By the time she sought treatment for epilepsy from UC Irvine Medical Center, the 41-year-old woman had suffered seizures for more than two decades. The frequency of the attacks – five a day – prevented her from working, shopping, driving, socializing and other ordinary activities. She seldom ventured outside her home.

Today, she has a new life thanks to an advanced brain surgery technique performed by Dr. Devin K. Binder, surgical director of the center’s Comprehensive Epilepsy Program. For the first time since she was a teenager, she’s seizure-free.

“She can go out socially. She’s thrilled,” says Binder. “That’s what it’s all about. It’s one thing to look at the statistics, but it’s the patients who bring the greatest satisfaction from this work.”

Binder is one of only a few neurosurgeons in the country trained to perform a state-of-the-art microsurgical procedure for epilepsy, which involves delicate dissection between the brain’s frontal and temporal lobes to selectively remove areas of the amygdala and hippocampus that trigger the attacks.

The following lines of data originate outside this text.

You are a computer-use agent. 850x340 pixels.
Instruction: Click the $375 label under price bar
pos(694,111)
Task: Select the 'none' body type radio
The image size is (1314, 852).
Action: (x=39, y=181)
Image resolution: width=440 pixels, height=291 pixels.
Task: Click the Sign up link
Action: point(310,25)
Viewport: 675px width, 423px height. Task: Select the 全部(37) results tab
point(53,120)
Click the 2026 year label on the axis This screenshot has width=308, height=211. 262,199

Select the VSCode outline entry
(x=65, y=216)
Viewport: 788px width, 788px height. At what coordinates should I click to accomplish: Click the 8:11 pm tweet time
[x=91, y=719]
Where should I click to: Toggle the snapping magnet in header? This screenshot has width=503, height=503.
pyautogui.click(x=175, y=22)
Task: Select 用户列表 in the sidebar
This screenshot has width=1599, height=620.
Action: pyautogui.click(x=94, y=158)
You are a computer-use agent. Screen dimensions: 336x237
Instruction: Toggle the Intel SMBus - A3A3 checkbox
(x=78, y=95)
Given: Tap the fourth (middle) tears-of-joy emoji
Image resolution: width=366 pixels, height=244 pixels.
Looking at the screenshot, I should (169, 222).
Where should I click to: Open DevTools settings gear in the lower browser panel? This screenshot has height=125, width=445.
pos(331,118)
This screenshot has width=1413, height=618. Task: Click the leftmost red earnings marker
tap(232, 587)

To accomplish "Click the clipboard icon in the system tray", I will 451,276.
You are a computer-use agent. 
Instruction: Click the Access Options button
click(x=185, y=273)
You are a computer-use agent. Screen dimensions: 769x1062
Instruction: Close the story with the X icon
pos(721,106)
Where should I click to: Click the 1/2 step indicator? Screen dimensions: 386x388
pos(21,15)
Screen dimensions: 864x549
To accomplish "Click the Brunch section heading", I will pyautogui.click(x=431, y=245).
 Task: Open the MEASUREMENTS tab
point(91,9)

“Before this technique, the standard operation for epilepsy was a temporal lobectomy, which involves taking out all the overlying brain tissue. This is a real advance,” Binder says.

Of those who have the surgery, about 70 percent are seizure-free. (Without the surgery, this population of patients who don’t respond to anti-epileptic drugs have virtually no chance of being becoming seizure-free.) The other 15 percent of patients see a major reduction in seizures, and the rest show no change.

“We don’t pat ourselves on the back if we simply lower the number of seizures,” Binder says. “Quality of life is only helped if the patient becomes seizure-free. Being able to drive, to go back to work or to school – it’s all so important to who they are. It’s like they’re a new person.”

Those who have seizures are often shunned by society. One of Binder’s patients, a banker, was fired from his job after suffering an attack in front of a customer. His own son was afraid to be alone with him because of the seizures.

“After he had surgery, he came back to our office and cried tears of happiness because he could go out and be alone with his son. That’s real fulfillment.”

Binder’s first encounter with epilepsy began in fifth grade, when a friend began having seizures.

“To this day, I recall her seizing on the playground. No one knew what to do,” he says. “That’s when I began to wonder, ‘How can we prevent this?’”

He has dedicated his career to finding the answer, graduating from Harvard University and getting a doctorate and medical degree from Duke University in 1999. After his residency at UC San Francisco, he went to the University of Bonn on a fellowship and learned the surgical technique from Dr. Johannes Schramm – “the best epilepsy surgeon in the world.”

Since coming to UCI in August 2006, Binder has focused primarily on epilepsy and Parkinson’s disease, performing a deep brain stimulation surgery that reduces symptoms and restores movement. In the future, he’d like to see more patients who could benefit from epilepsy surgery visit the UCI Epilepsy Center to see if they could be helped by the procedure. The need is great.

“One percent of the U.S. population has epilepsy. That’s 3 million people, and about one-third don’t respond to medication,” he says. “There are a lot of patients who could be helped by this who aren’t getting through the system.

“The goal is for these patients and their physicians to become aware that modern surgical options are available to help them become seizure-free. With proper education and outreach, I’m confident the surgery will become more widespread,” he says. “What we do in the UCI Epilepsy Center directly impacts people’s lives in a positive way.”